* Supplied material:
= Beginning of Section =

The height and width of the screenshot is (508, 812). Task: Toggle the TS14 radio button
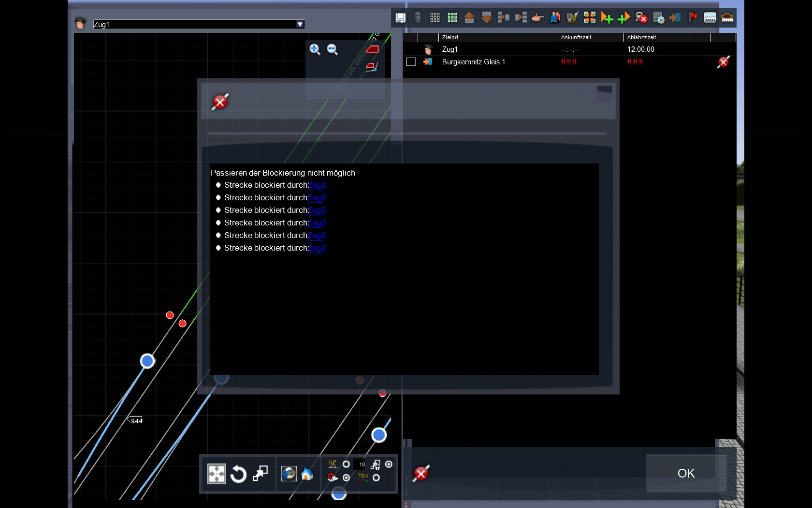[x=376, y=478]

= End of Section =
= Beginning of Section =

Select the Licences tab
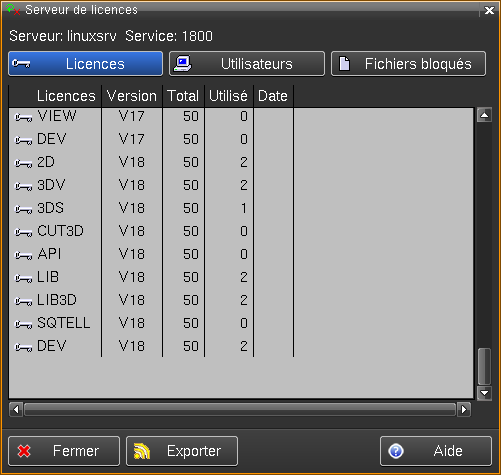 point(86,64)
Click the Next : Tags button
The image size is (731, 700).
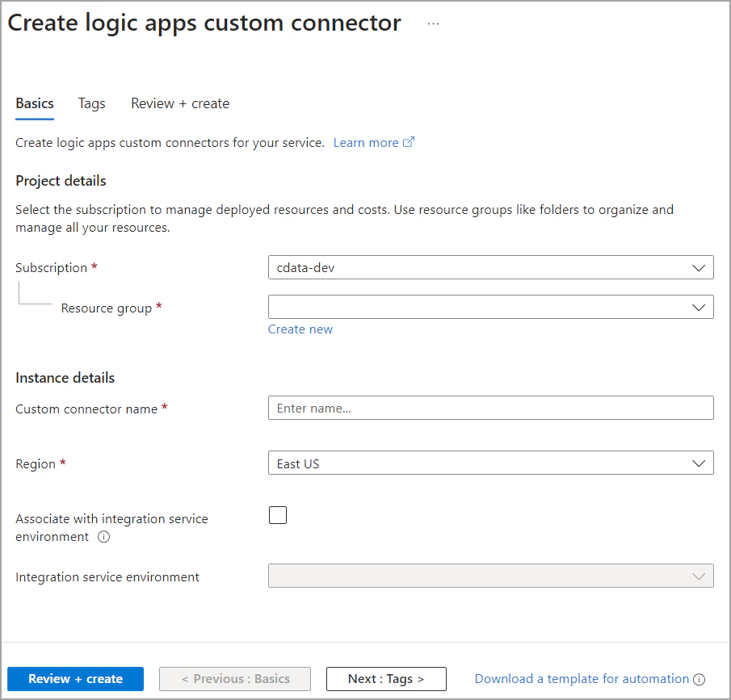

= End of Section =
= Beginning of Section =

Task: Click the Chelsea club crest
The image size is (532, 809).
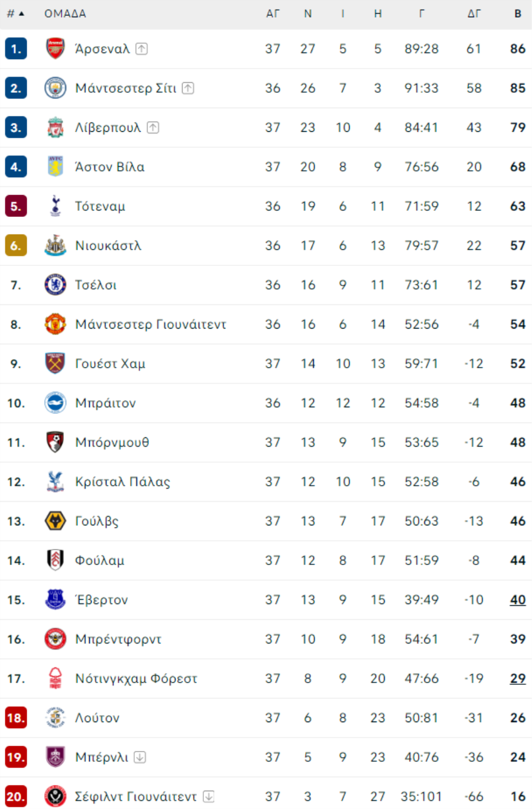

= End of Section =

* Required work: Among the lines of the listing above, tally the ones holding the string "Click" and give that count alone.

* Answer for the task: 2